Aim: Copy out the entries below verbatim, starting at the line that contains "Sanullimso Cinema label?" and stopping after the line that contains "pyautogui.click(x=317, y=152)". Leave out the pictures.

Word and element location entries:

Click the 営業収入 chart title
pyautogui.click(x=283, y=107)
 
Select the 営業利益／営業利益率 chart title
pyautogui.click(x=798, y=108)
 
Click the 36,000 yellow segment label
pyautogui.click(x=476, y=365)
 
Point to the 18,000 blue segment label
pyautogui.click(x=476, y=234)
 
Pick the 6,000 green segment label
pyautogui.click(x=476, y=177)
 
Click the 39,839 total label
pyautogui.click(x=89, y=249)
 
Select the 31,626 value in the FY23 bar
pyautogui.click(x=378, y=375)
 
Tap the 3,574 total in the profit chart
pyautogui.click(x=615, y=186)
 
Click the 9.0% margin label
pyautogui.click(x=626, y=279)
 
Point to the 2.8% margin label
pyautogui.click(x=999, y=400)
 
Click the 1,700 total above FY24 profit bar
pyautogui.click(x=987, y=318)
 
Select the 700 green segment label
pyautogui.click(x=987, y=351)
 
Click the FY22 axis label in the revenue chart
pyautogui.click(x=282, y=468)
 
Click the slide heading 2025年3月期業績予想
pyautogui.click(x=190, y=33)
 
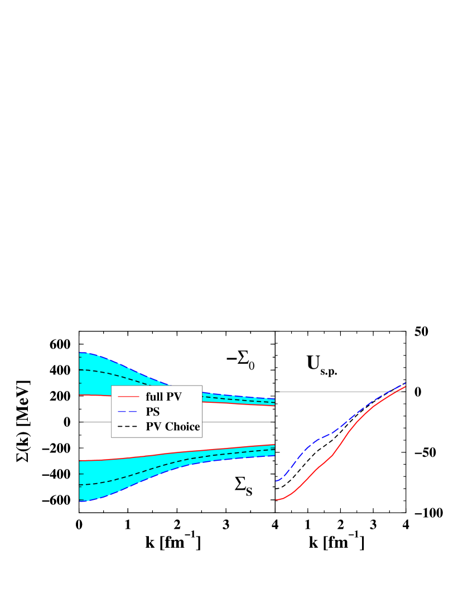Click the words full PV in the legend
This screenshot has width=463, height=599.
coord(163,397)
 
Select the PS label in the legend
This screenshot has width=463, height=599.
coord(152,412)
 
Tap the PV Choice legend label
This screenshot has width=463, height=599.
coord(172,427)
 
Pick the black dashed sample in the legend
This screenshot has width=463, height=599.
coord(128,427)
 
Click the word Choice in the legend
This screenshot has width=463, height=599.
coord(182,427)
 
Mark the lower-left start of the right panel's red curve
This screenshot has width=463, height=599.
coord(277,500)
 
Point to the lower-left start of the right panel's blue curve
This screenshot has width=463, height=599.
coord(276,480)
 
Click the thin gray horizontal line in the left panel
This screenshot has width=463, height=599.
coord(234,422)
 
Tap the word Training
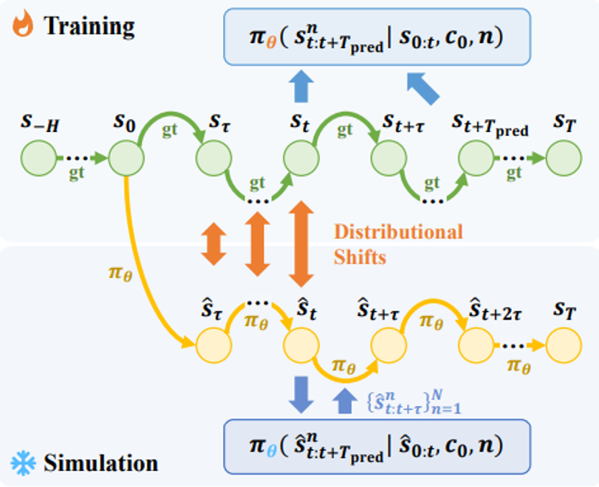point(89,25)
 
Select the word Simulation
point(101,463)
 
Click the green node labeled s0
point(125,158)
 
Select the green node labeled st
point(301,158)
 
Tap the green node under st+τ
point(388,158)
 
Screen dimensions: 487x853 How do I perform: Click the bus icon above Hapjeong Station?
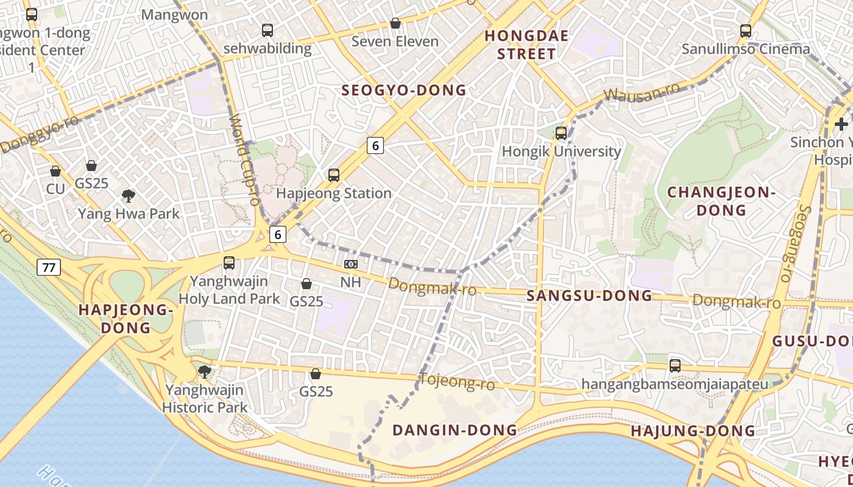point(333,175)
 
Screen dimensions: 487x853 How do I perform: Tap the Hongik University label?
point(561,151)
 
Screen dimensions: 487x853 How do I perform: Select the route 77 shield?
point(48,267)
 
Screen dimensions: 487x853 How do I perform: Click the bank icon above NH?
point(350,264)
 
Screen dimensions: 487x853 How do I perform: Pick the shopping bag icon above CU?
point(55,172)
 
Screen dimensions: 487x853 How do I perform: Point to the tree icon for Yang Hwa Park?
point(128,195)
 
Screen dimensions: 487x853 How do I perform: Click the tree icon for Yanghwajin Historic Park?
point(205,371)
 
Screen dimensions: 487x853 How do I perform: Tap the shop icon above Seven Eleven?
point(395,23)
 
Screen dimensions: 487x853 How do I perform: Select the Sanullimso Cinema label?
point(746,49)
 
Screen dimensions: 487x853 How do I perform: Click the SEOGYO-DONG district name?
point(404,91)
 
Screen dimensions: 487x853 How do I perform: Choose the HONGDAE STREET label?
point(526,45)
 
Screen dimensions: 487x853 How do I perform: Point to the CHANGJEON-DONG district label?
point(721,201)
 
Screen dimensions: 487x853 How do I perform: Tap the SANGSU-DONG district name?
point(589,296)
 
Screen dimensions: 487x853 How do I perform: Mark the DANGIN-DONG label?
point(455,430)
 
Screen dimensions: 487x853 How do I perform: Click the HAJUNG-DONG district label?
point(693,432)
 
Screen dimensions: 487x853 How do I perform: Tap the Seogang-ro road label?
point(794,244)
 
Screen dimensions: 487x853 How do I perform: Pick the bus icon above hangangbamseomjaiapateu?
point(674,365)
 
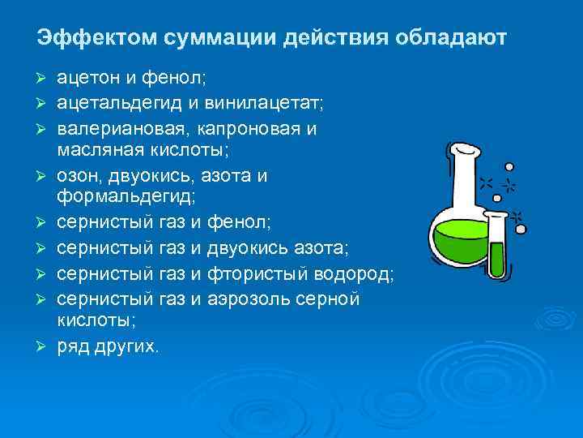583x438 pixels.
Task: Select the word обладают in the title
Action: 450,38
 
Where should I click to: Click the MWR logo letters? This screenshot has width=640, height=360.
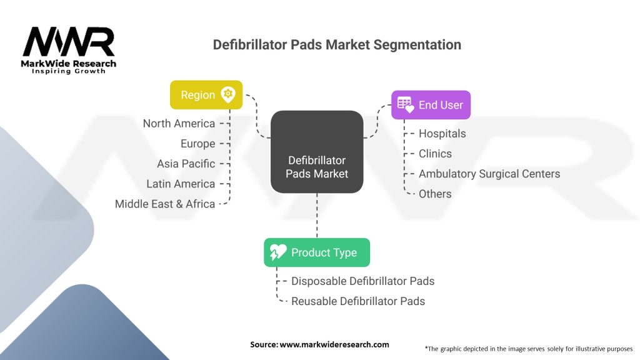pyautogui.click(x=69, y=42)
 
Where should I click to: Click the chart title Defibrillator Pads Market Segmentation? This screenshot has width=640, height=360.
pyautogui.click(x=337, y=45)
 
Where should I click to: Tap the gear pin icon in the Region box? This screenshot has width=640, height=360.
pyautogui.click(x=228, y=94)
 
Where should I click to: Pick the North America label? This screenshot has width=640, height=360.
pyautogui.click(x=179, y=124)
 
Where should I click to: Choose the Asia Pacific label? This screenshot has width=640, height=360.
pyautogui.click(x=186, y=164)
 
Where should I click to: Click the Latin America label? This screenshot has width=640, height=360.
pyautogui.click(x=181, y=184)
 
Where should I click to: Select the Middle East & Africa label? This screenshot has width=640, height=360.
pyautogui.click(x=165, y=204)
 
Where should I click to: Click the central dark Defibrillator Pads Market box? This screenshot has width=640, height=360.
pyautogui.click(x=317, y=152)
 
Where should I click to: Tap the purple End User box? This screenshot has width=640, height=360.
pyautogui.click(x=431, y=105)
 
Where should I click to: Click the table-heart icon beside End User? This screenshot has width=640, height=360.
pyautogui.click(x=405, y=105)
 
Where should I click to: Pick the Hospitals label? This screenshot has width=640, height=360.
pyautogui.click(x=442, y=134)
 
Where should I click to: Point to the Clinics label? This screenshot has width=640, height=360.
pyautogui.click(x=435, y=154)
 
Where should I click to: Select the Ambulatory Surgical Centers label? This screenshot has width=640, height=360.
pyautogui.click(x=489, y=174)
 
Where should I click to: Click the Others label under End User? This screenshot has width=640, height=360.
pyautogui.click(x=435, y=194)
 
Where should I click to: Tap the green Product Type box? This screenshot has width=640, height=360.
pyautogui.click(x=316, y=252)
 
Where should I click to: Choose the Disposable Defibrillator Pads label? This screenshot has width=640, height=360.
pyautogui.click(x=362, y=281)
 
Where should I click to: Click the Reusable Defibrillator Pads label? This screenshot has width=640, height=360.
pyautogui.click(x=358, y=301)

Response for this exercise:
Screen dimensions: 487x853 How do I perform: Select the Sanullimso Cinema label?
point(746,49)
 
Screen dimensions: 487x853 How do I perform: Click the SEOGYO-DONG district name?
point(404,91)
 
Screen dimensions: 487x853 How do I perform: Choose the HONGDAE STREET label?
point(526,45)
 
Screen dimensions: 487x853 How do I perform: Point to the CHANGJEON-DONG district label?
point(721,201)
 
Screen dimensions: 487x853 How do I perform: Tap the SANGSU-DONG district name?
point(589,296)
 
Screen dimensions: 487x853 How do I perform: Mark the DANGIN-DONG label?
point(455,430)
 
Screen dimensions: 487x853 How do I perform: Click the HAJUNG-DONG district label?
point(693,432)
 
Screen dimensions: 487x853 How do I perform: Tap the Seogang-ro road label?
point(794,244)
 
Screen dimensions: 487x853 How do I perform: Pick the bus icon above hangangbamseomjaiapateu?
point(674,365)
 
583x438 pixels.
Task: Select the word обладают in the title
Action: 450,38
 
Where should I click to: Click the MWR logo letters? This screenshot has width=640, height=360.
pyautogui.click(x=69, y=42)
 
Where should I click to: Click the chart title Defibrillator Pads Market Segmentation? This screenshot has width=640, height=360.
pyautogui.click(x=337, y=45)
 
Where should I click to: Tap the gear pin icon in the Region box? This screenshot has width=640, height=360.
pyautogui.click(x=228, y=94)
 
Where should I click to: Pick the North America label? This screenshot has width=640, height=360.
pyautogui.click(x=179, y=124)
 
Where should I click to: Choose the Asia Pacific label? This screenshot has width=640, height=360.
pyautogui.click(x=186, y=164)
 
Where should I click to: Click the Latin America label? This screenshot has width=640, height=360.
pyautogui.click(x=181, y=184)
 
Where should I click to: Select the Middle East & Africa label? This screenshot has width=640, height=360.
pyautogui.click(x=165, y=204)
 
Where should I click to: Click the central dark Defibrillator Pads Market box? This screenshot has width=640, height=360.
pyautogui.click(x=317, y=152)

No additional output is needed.